We are a species built to cooperate. Whether in a lab, a company, or a movement, we depend on others to do meaningful work. So I ask myself: what kind of people do I want to work with?
Being smart does not mean being a genius who will change the world. In collaborative settings, "smart" tends to manifest in two ways: whether the person answers the actual question they were asked, and how well they answer it. The way they approach problems reveals their expertise, logic, and ability to connect ideas. The bar is not brilliance; it is competence applied with clarity.
Oftentimes, the direction set by a PI, a manager, or a founder can be wrong. The best response as a team is not blame but recalibration: correct quickly, support each other, and invest the hours needed. Time is the only real currency. But people have lives and priorities beyond work, and those vary. I want to understand where work sits in their life---not to judge, but to know whether our urgencies align.
Nice people create synergy and sustain morale across the team. But how do we know if they are nice? We cannot judge their soul—only their behavior in shared work contexts. That is all we can observe, and frankly, all that is relevant. Past signals help: how they communicated with previous collaborators, how they handled friction. We assess from evidence, not intuition.

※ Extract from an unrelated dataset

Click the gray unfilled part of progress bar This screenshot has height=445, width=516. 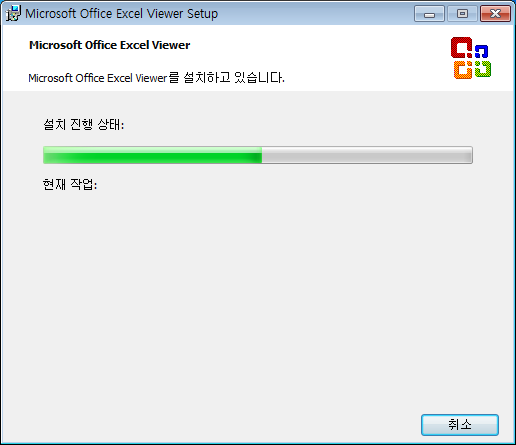[367, 155]
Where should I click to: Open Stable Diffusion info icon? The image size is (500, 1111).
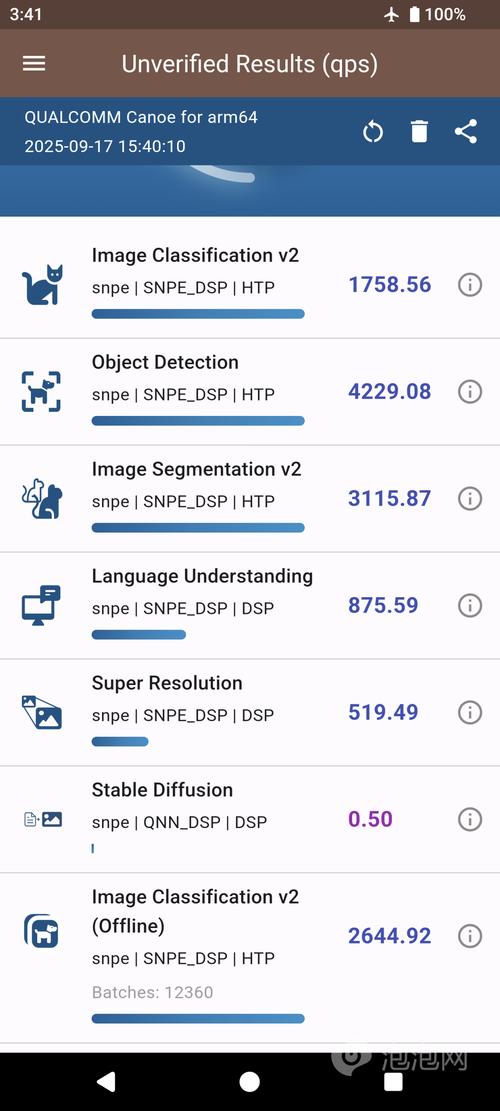[470, 819]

This part is very personal. There is no right answer. But I know what I value. I like people who share what they have, even when they are struggling. People who believe in equality, even if it costs them something. People who want their work to matter beyond themselves. People who believe You and I can change the world together.
All four qualities matter, but if I have to rank them: 1) like-minded, 2) nice, 3) hustle, 4) smart.
Why this order? Because life is uncertain. Plans fail. Outcomes surprise us. But walking with a friend in the dark is better than walking alone in the light. When I find such people, I no longer feel alone. And that is worth holding on to.